466930 Investigation of the Formation of Porous Boron Nitride and Its Application for Oil/Water Separation

Thursday, November 17, 2016: 4:55 PM
Cyril Magnin II (Parc 55 San Francisco)
Sofia Marchesini1, Matthew Blunt2 and Camille Petit1, (1)Department of Chemical Engineering, Imperial College London, London, United Kingdom, (2)Department of Chemistry, University College London, London, United Kingdom

Very recently, porous boron nitride (BN) has appeared as a new class of adsorbents, one that is complementary to carbonaceous materials owing to its higher thermal and chemical stability as well as the polarity of its bonds. This enables to extend the range of applications of adsorbents, especially those related to extreme conditions. Important aspects of adsorbents include their porous structure and the mechanisms by which they interact with a given adsorbate.

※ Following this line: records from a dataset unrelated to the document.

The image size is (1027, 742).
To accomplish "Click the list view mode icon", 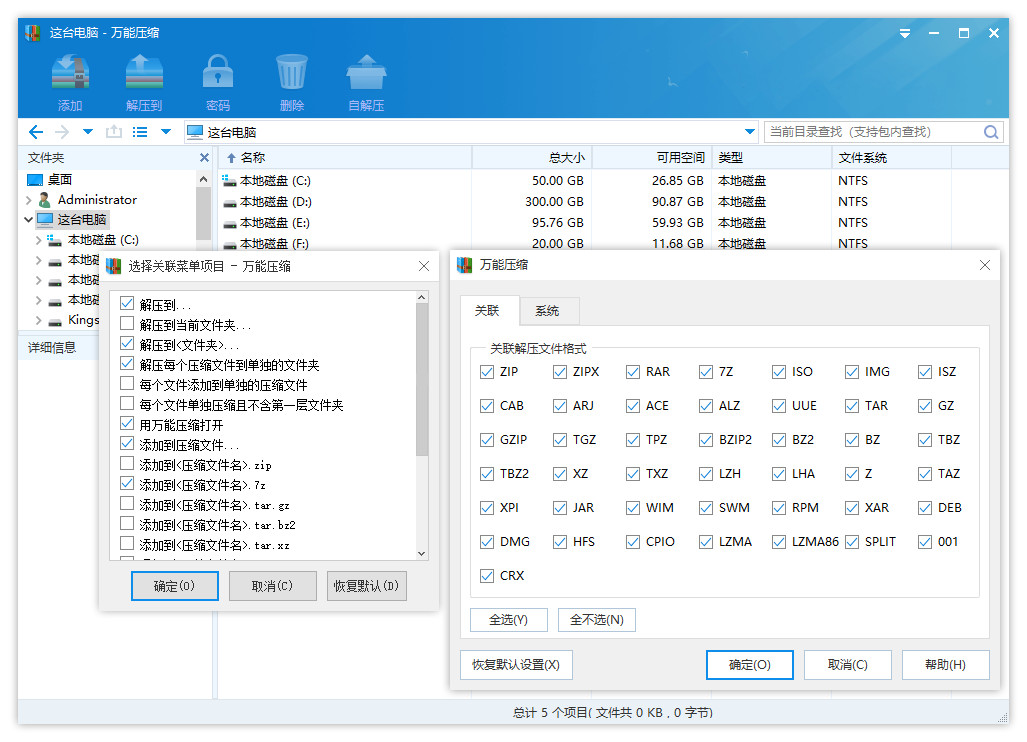I will (x=140, y=132).
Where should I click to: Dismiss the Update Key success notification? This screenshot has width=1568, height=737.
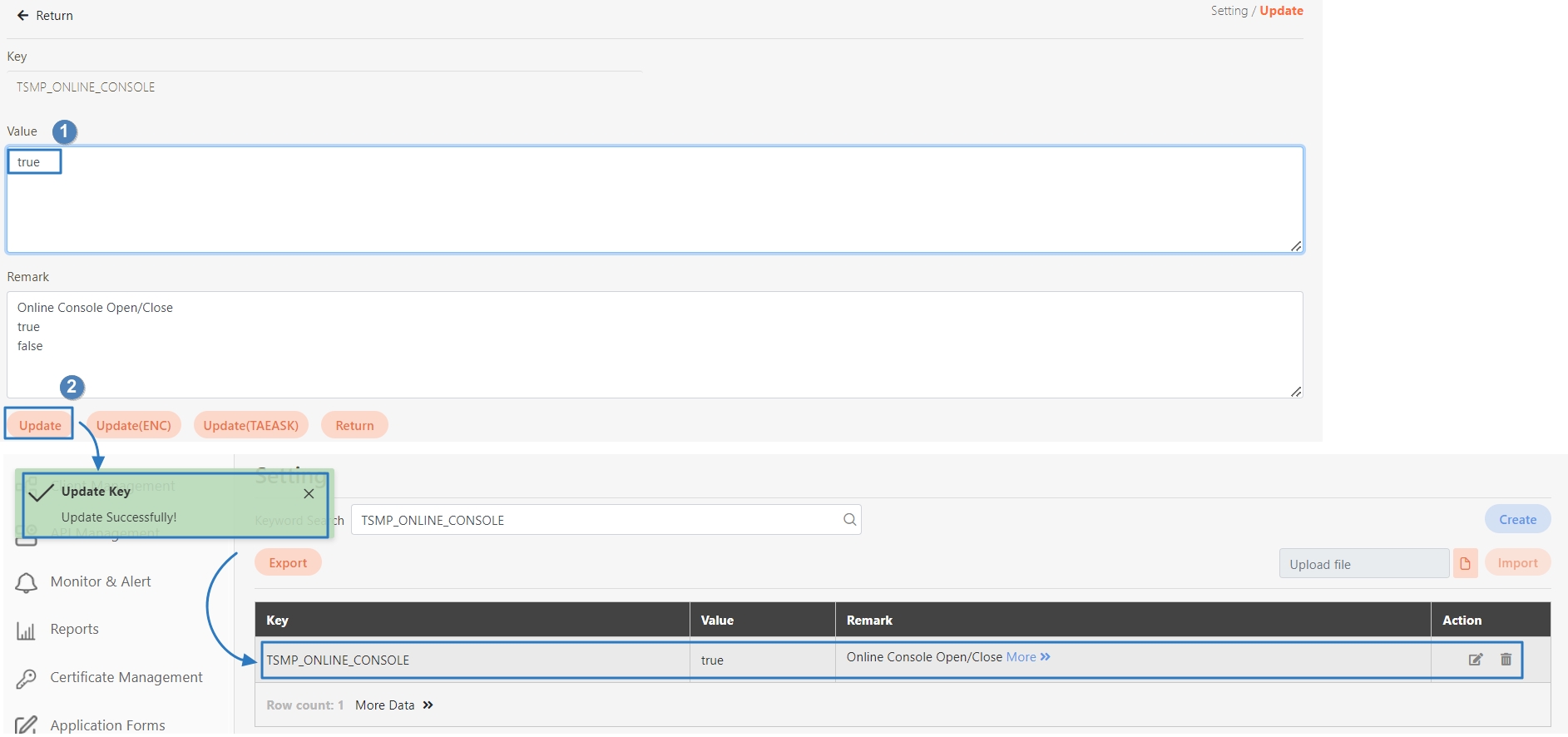pyautogui.click(x=309, y=494)
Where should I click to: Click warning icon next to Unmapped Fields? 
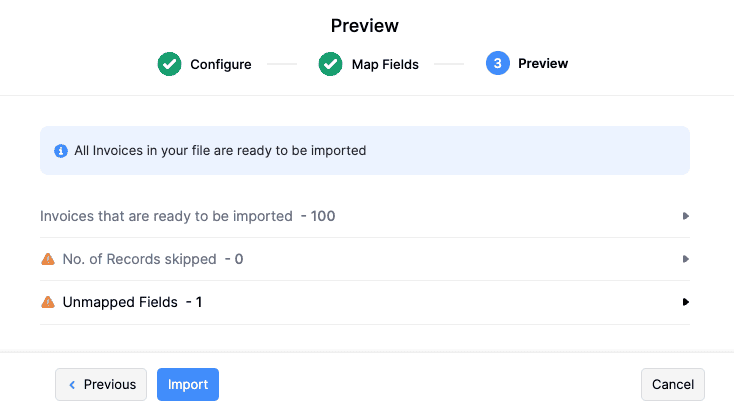48,302
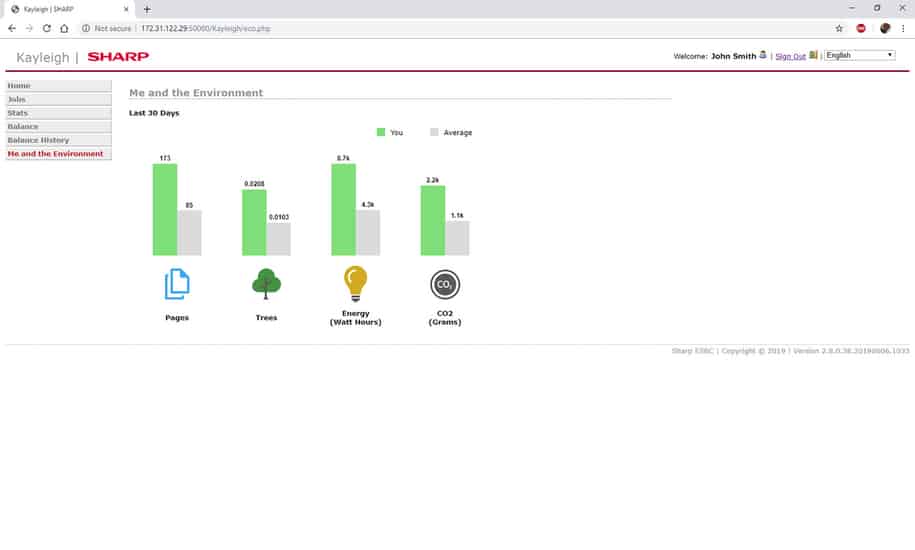Click the CO2 emissions icon
The width and height of the screenshot is (915, 550).
(x=445, y=285)
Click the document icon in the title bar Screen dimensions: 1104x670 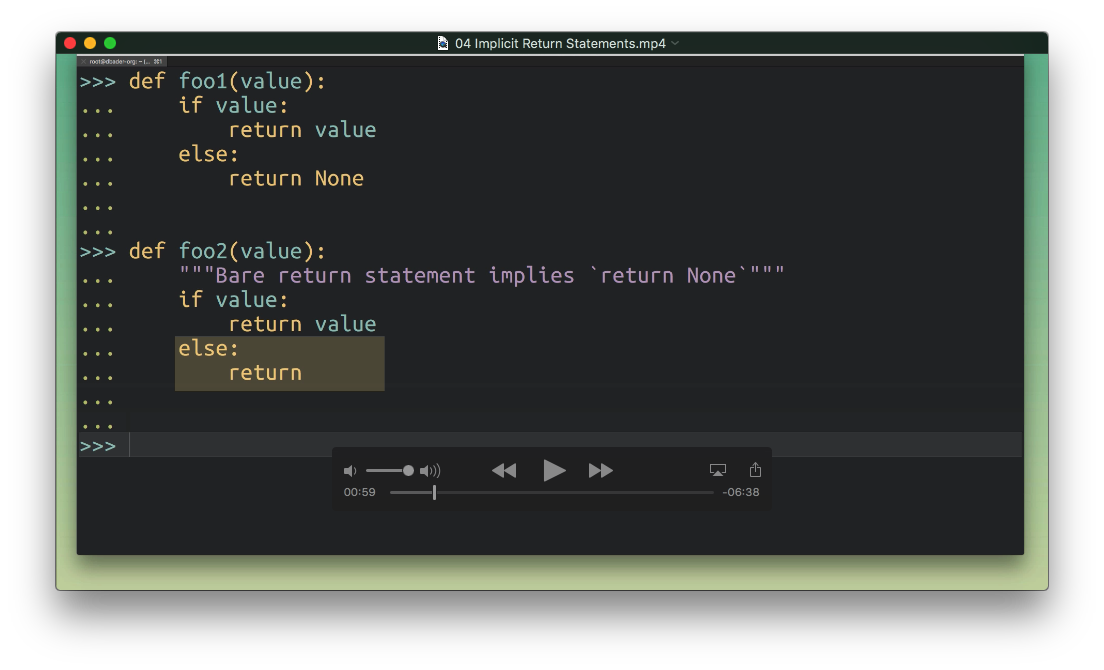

This presentation will report the results of an in-depth investigation of the effects of the synthesis conditions on the formation of porous BN. Towards this goal, porous BN was synthesised via a bottom-up approach and then analyzed using a range of analytical techniques (i.e. N2 sorption, XRD, FT-IR, XPS, thermogravimetric analysis). It was found that the intermediate preparation had a large effect on the physical features of the resulting BN, and particularly its porosity with surface areas ranging from 400 to 1000 m2/g depending on the conditions. This dramatic change was assigned to the varying crystallinities of the intermediates which in turn impacted their thermal decomposition pattern and hence the formation of BN. Owing to it hydrophobic nature, BN can be used for the separation of oil and water. In order to provide a fundamental understanding of the nature of the interactions between hydrocarbons and the surface of BN, 2D BN nanosheets (BNNSs) were produced and molecular interactions were investigated using Scanning Tunnelling Microscopy (STM).